While they may not have done it, Suu Kyi's children, Alexander and Kim, have an established right to be dual citizens, of both the U.K. and Burma. Through having a British citizen as a spouse, Suu Kyi also has a right to apply for U.K. citizenship.

This system is so customary that even racists in America accept it. They may hate immigration from certain regions but they never dispute the fact that children born in the U.S. are American. Their racism is clearly on show though through their opposition to "Dreamer" Americans. This refers to people who were brought to the U.S. as babies or young children, and who have subsequently spent their entire lives in the country. While their arrival may have technically been against the law, they have become de-facto Americans. The racists, heartless bastards that they are, want to send them back to the countries where they were originally born, even though this would mean deporting them to places which are now - for them - foreign. As countless people have pointed out, national immigration policy should have room for compassion.

For Burma, what this means is that effectively all Rohingya are its citizens. Not only can the vast majority of Rohingya people identify their ancestors as living in the country for many, many generations, and where they of course also were born (there's no birth tourism to Bangladesh), there has been almost no cross-border movement into this area of Burma in recent decades.
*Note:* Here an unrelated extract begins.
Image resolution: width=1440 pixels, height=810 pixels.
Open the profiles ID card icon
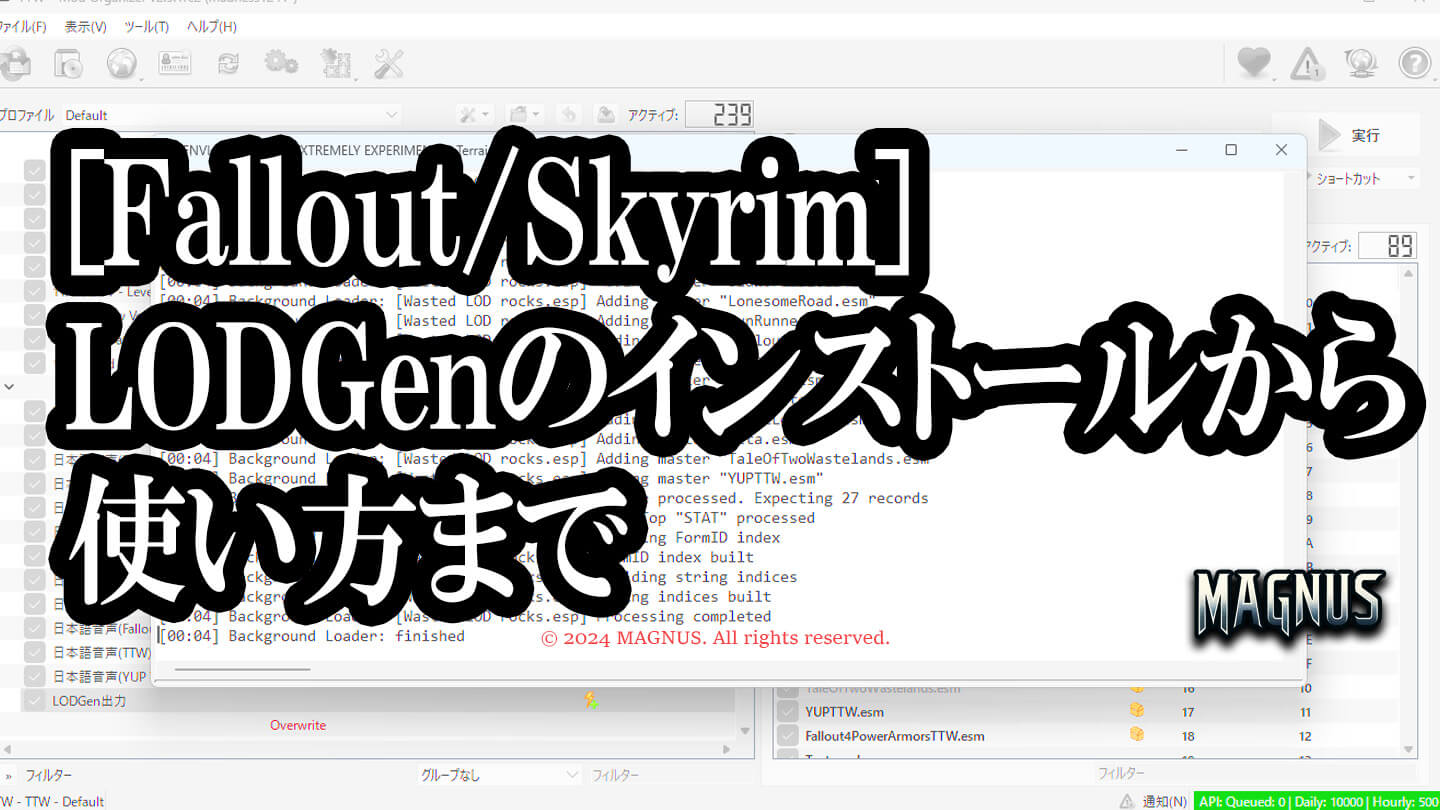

With the modern repression of the Rohingya that began in 1978, and which was then written into a dictatorship law in 1982, almost no one has attempted to migrate into the country across its southwest border. This means that an extraordinarily high number of Rohingya, 99% or even more, were born in Burma and are therefore unquestionably its legal citizens, racist Burman law notwithstanding.

Every single one of the Rohingya who have had to flee are citizens of Burma. There is no rational dispute about this. That the Burman and other racists of the country label them illegal immigrants is just a rhetorical step to justify persecution which has now reached the level of genocide.

What this also means is that all the Rohingya who have had to flee in prior decades, including the over 200,000 in 1978, should have the right of return. As for any children of Rohingya refuges who were born in other countries, in a way analogous with the American Dreamers, they too should have to right to citizenship in their native land.